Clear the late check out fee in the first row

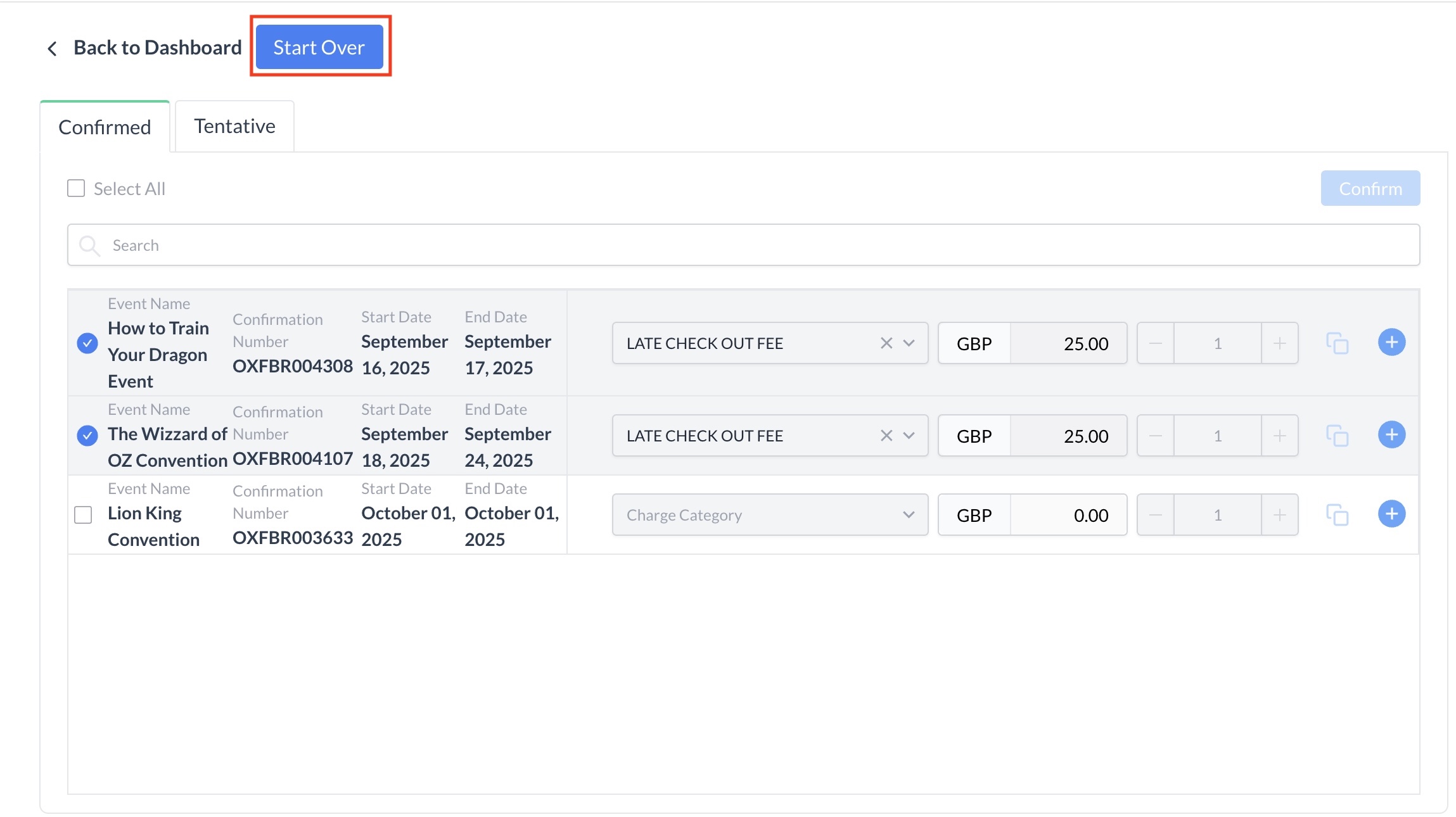[886, 343]
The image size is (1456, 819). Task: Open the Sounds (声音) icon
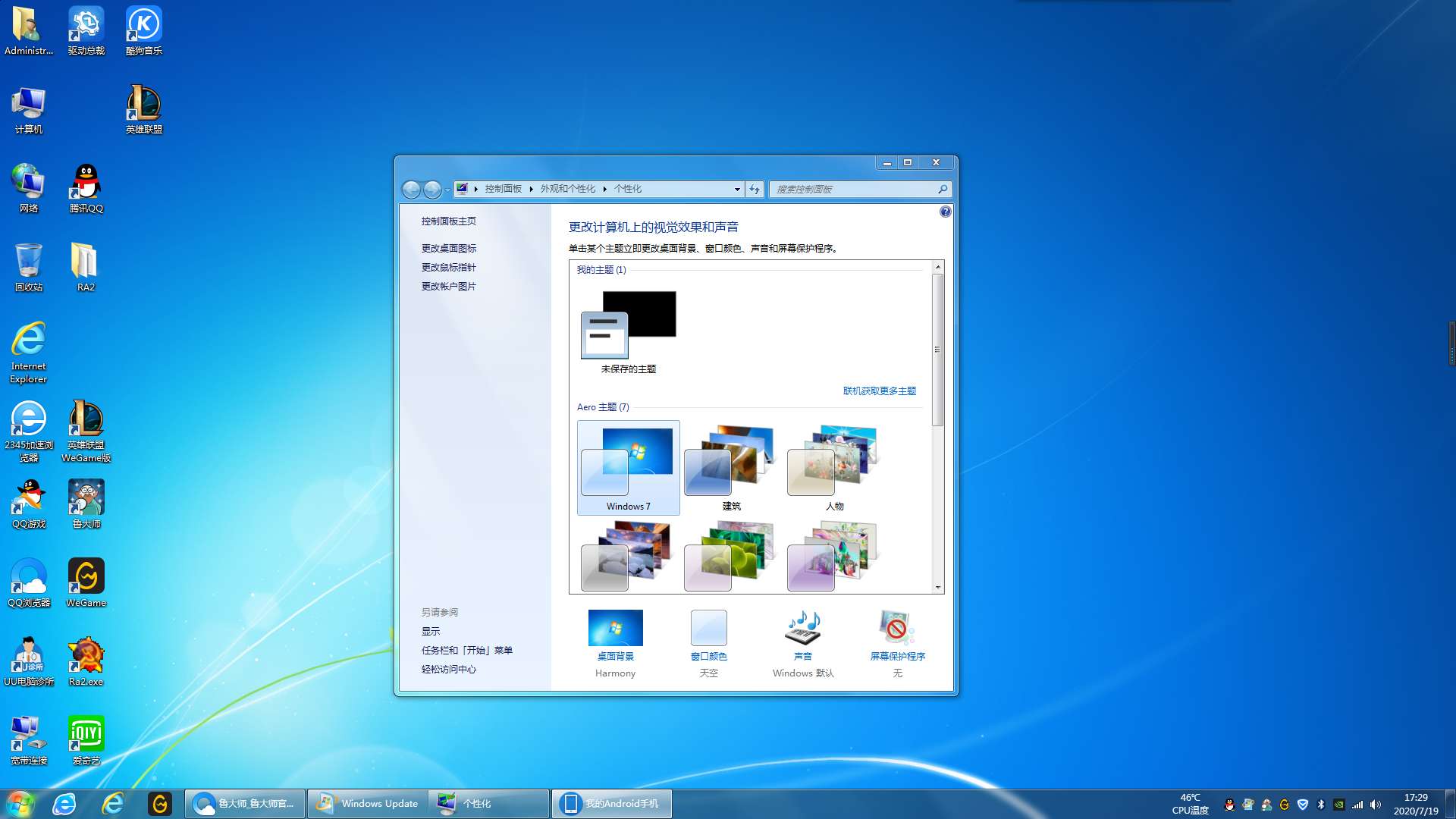click(802, 629)
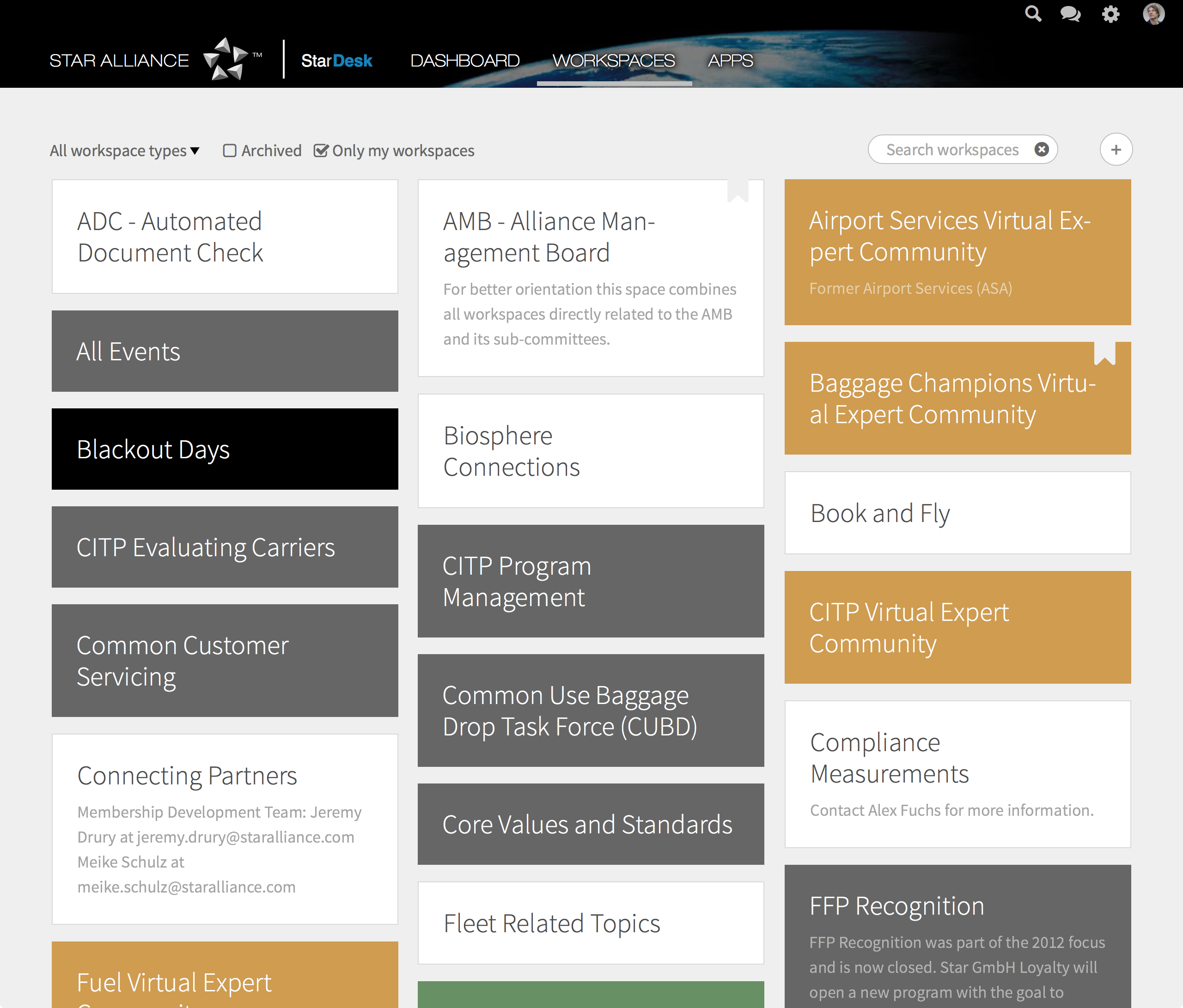Open the Apps tab
Screen dimensions: 1183x1008
[730, 61]
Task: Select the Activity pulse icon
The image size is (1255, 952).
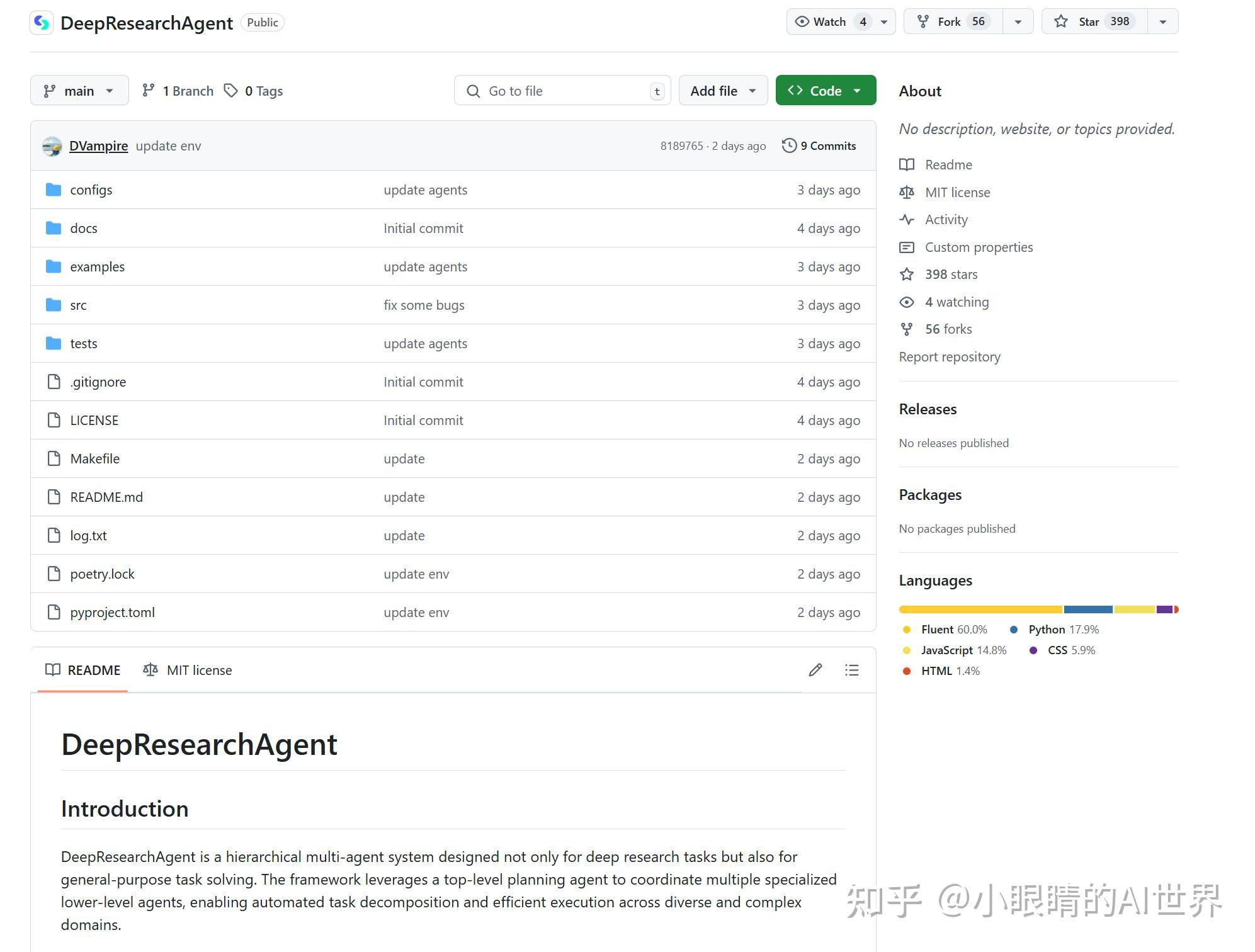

§ **Requirement**:
All of the material above should be written out exactly as given, minus any images.

§ **Result**:
Clear the late check out fee in the first row

[886, 343]
The image size is (1456, 819). Task: Open the Sounds (声音) icon
click(802, 629)
Open the Apps tab
Screen dimensions: 1183x1008
[730, 61]
Task: Select the Activity pulse icon
The image size is (1255, 952).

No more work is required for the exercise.